# THE TASK
Copy each of the entries below word for word, keeping every line as it stands.
* START INPUT RECORDS *
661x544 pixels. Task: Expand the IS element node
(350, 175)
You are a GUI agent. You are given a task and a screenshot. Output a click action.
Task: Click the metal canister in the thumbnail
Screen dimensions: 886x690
* END INPUT RECORDS *
# WRITTEN SOLUTION
661x544 pixels. Task: Expand the IS element node
(350, 175)
You are a GUI agent. You are given a task and a screenshot. Output a click action.
Task: Click the metal canister in the thumbnail
Screen dimensions: 886x690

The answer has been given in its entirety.